***** Supplied material *****
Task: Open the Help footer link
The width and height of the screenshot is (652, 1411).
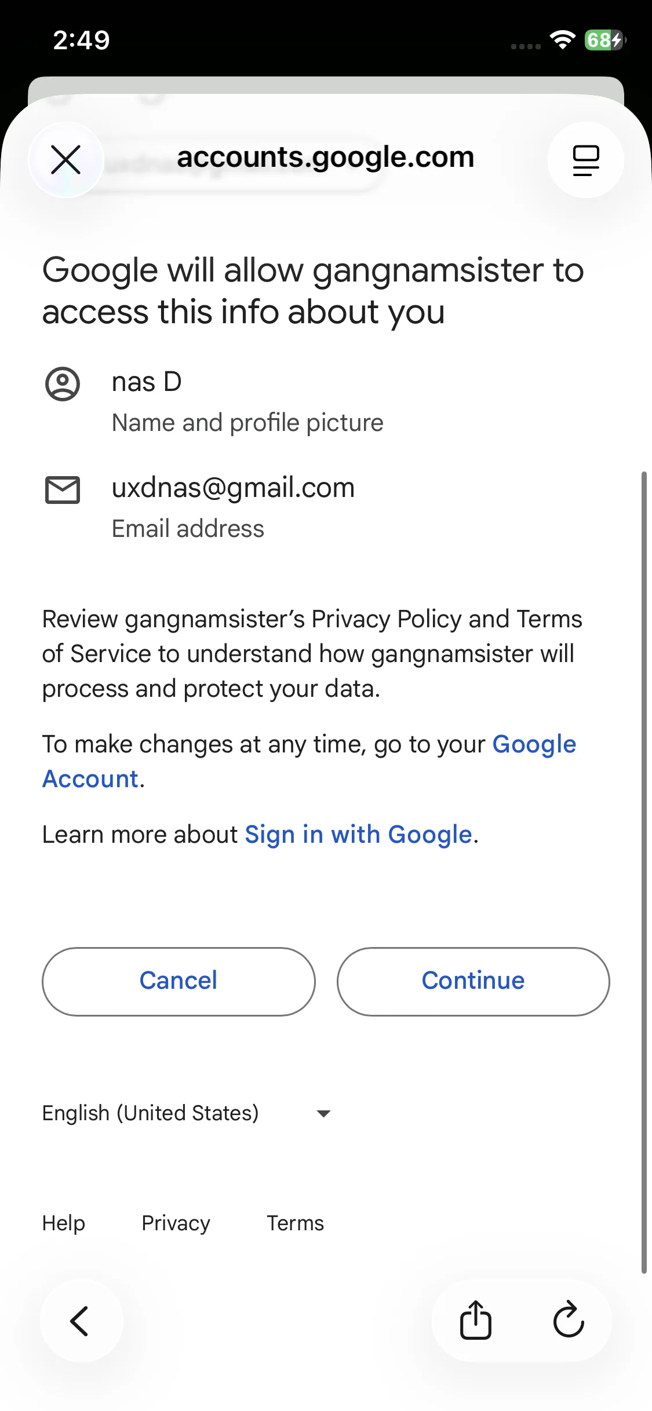Action: click(64, 1223)
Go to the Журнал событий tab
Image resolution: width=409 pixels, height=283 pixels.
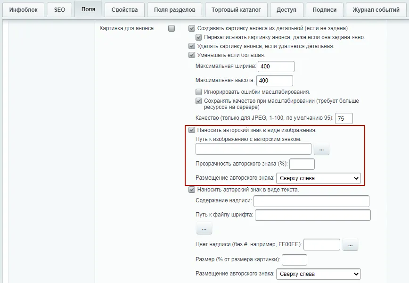(376, 9)
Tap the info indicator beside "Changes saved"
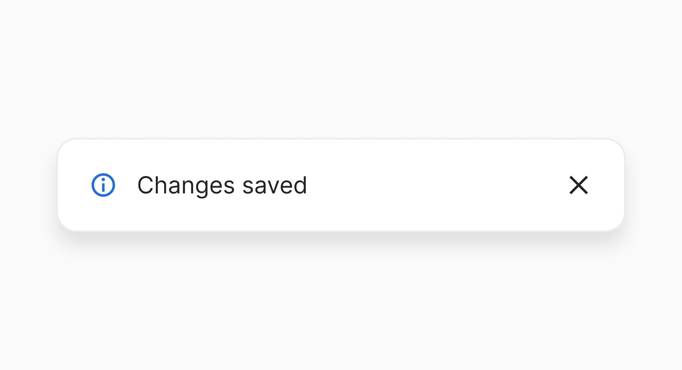Viewport: 682px width, 370px height. point(103,185)
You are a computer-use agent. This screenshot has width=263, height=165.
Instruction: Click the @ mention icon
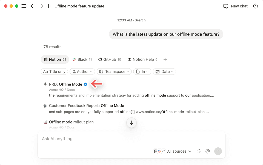[x=207, y=151]
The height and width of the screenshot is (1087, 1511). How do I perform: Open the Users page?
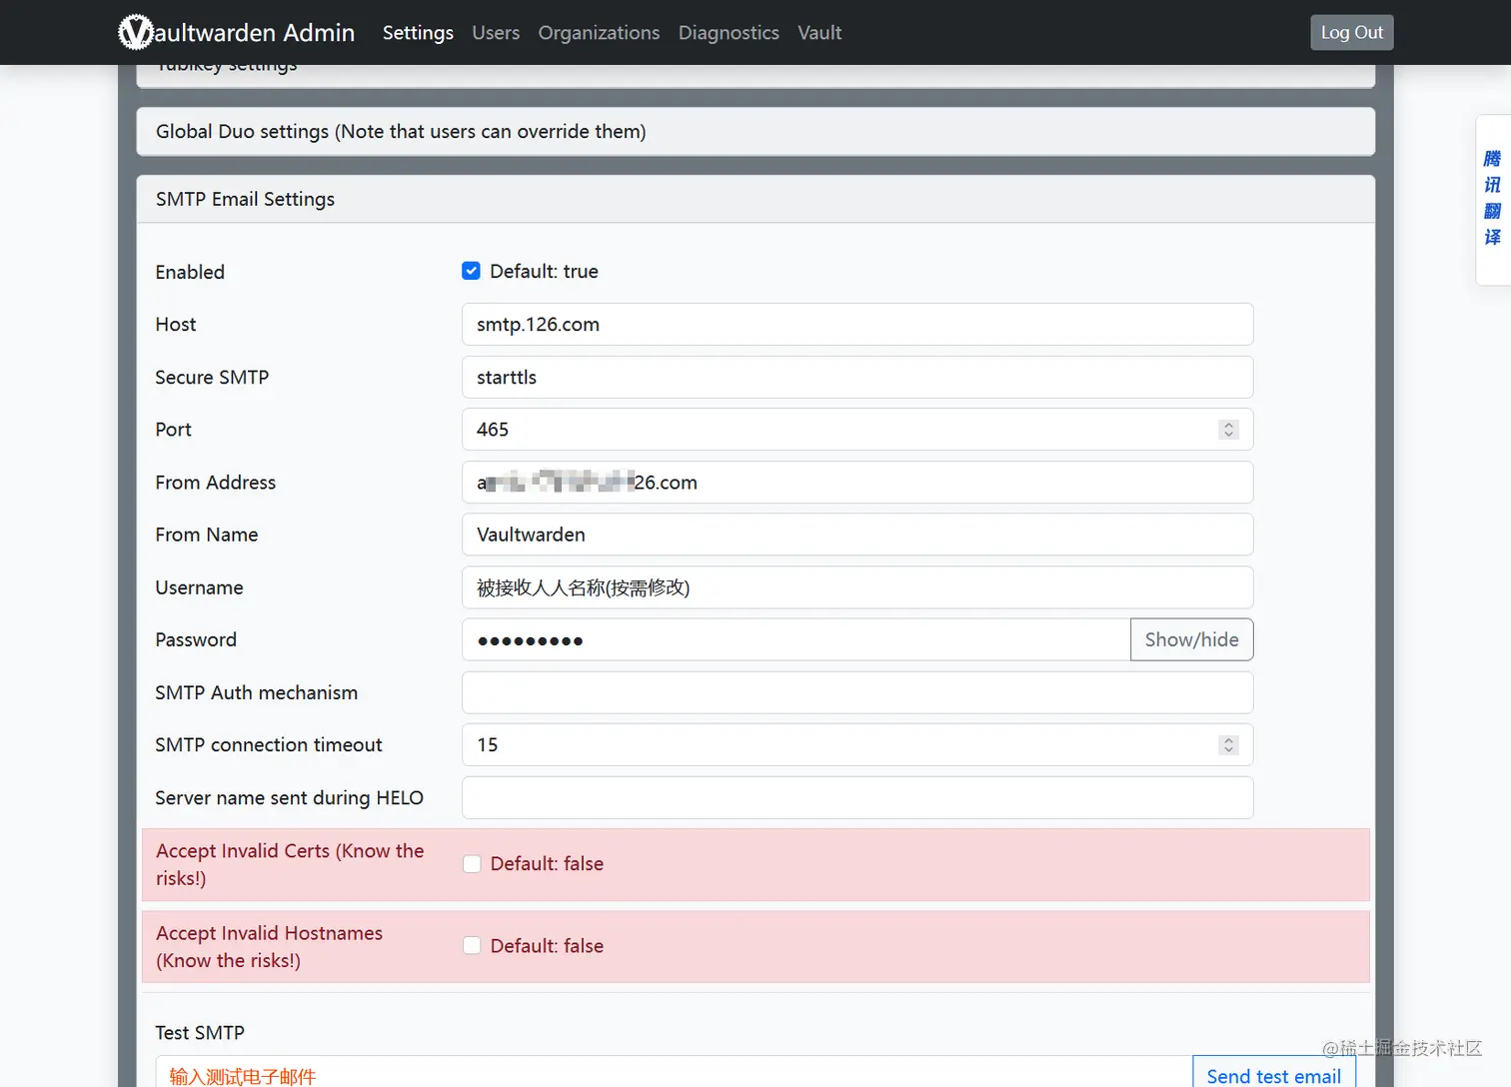point(496,33)
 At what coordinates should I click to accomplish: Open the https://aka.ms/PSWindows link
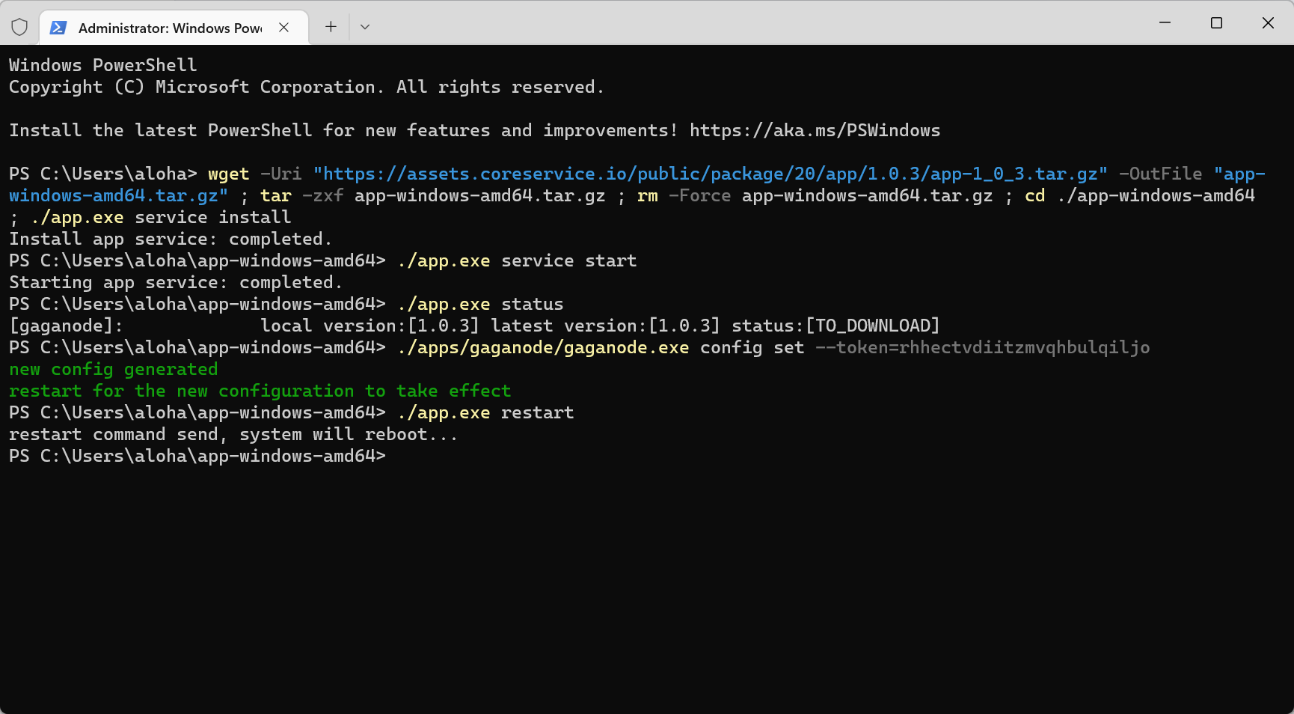[815, 131]
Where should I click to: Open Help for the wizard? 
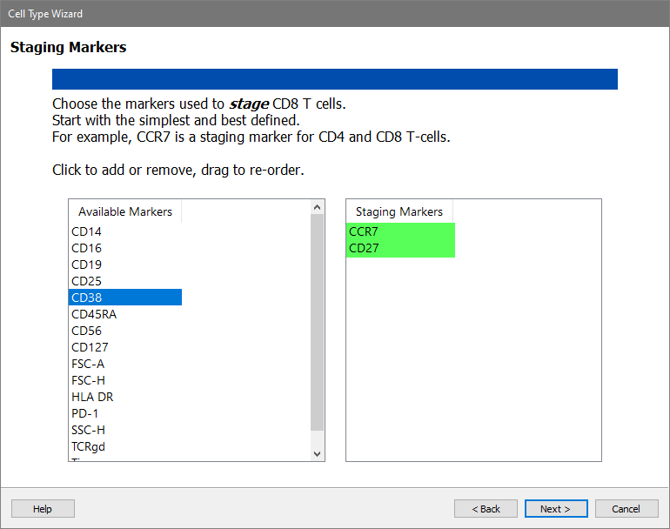coord(43,509)
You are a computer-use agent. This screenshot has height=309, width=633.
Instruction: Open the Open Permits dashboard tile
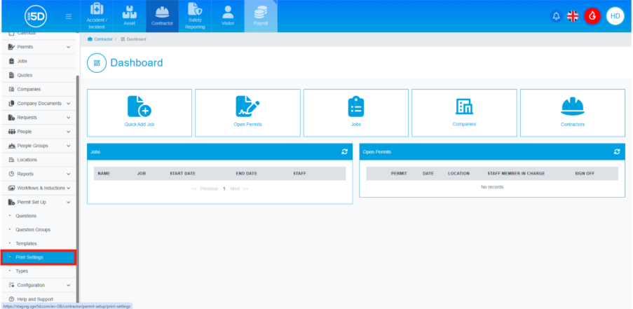pyautogui.click(x=247, y=112)
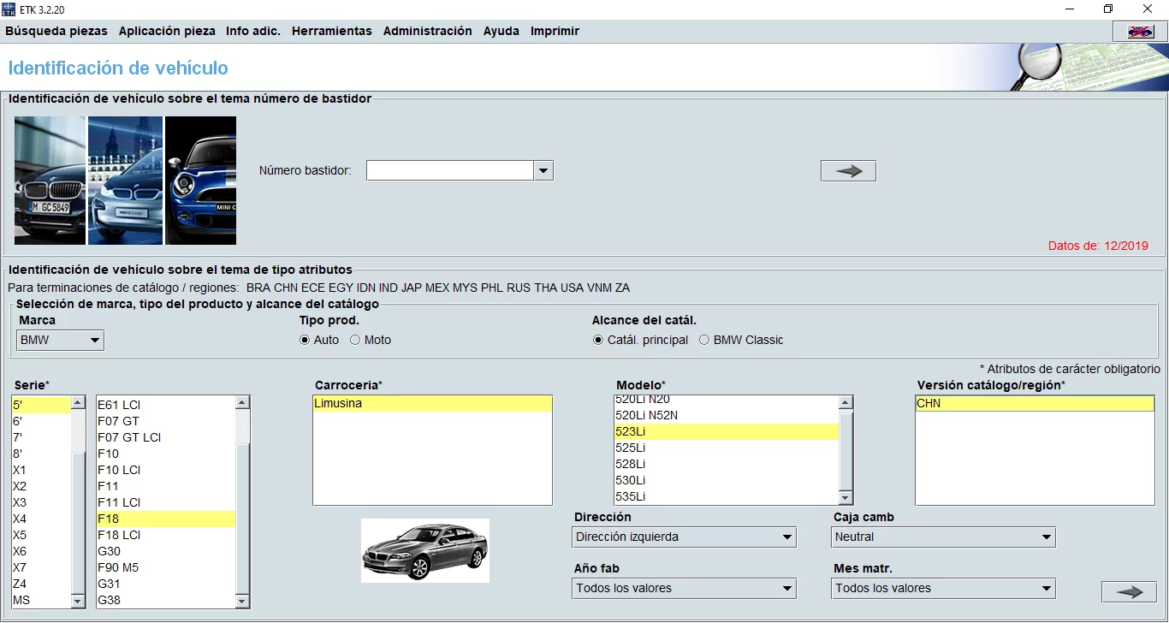Click the US flag language icon
Screen dimensions: 1169x623
coord(1138,30)
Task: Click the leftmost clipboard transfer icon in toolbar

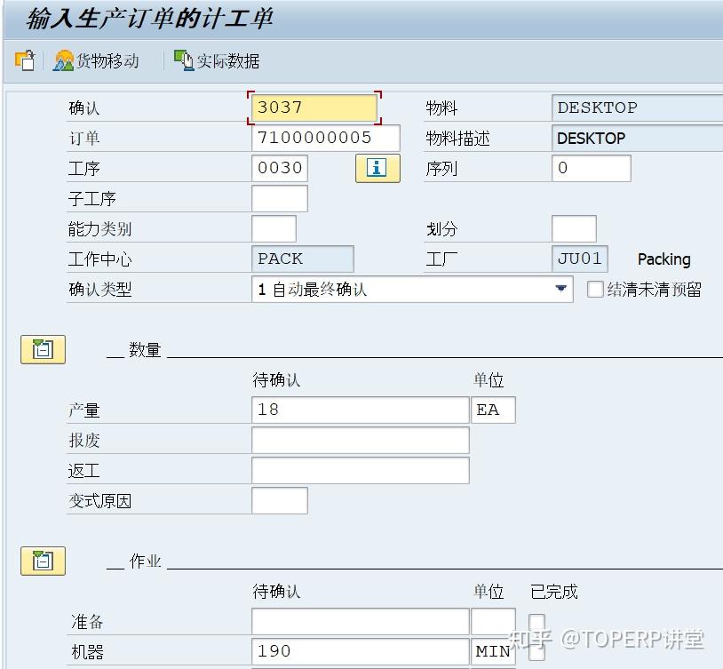Action: pyautogui.click(x=25, y=61)
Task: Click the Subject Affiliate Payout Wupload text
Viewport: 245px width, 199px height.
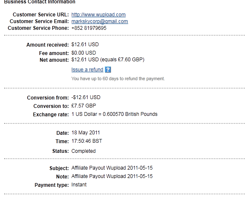Action: click(x=112, y=168)
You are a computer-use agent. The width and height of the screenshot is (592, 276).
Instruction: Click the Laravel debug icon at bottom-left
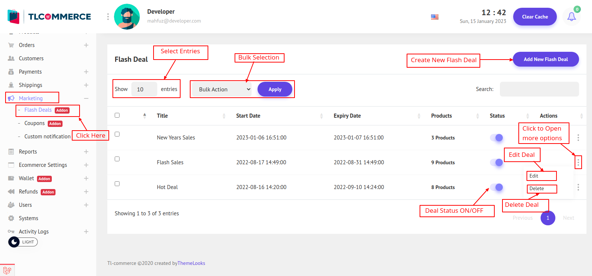coord(7,270)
*****
§ **Direction**
Write out all of the records above again, replacing "Instruction" with "Goal" each time it appears and changing nothing else. Omit the pictures from your answer.

§ **Answer below**
Task: Open the Help footer link
The width and height of the screenshot is (652, 1411).
Action: click(64, 1223)
Go to the Журнал событий tab
Image resolution: width=409 pixels, height=283 pixels.
(376, 9)
Tap the info indicator beside "Changes saved"
Viewport: 682px width, 370px height. point(103,185)
You are a computer-use agent. This screenshot has width=263, height=165.
Goal: Click the @ mention icon
[x=207, y=151]
The height and width of the screenshot is (1087, 1511). How do I perform: Open the Users page?
point(496,33)
 At what coordinates should I click to accomplish: Open the https://aka.ms/PSWindows link
[815, 131]
Where should I click to: Open Help for the wizard? 
coord(43,509)
You are a computer-use agent. This screenshot has height=309, width=633.
Goal: Open the Open Permits dashboard tile
pyautogui.click(x=247, y=112)
Click the US flag language icon
Screen dimensions: 1169x623
coord(1138,30)
Task: Click the leftmost clipboard transfer icon in toolbar

Action: pyautogui.click(x=25, y=61)
Task: Click the Subject Affiliate Payout Wupload text
Viewport: 245px width, 199px height.
Action: click(x=112, y=168)
You are a computer-use agent. The width and height of the screenshot is (592, 276).
Goal: Click the Laravel debug icon at bottom-left
coord(7,270)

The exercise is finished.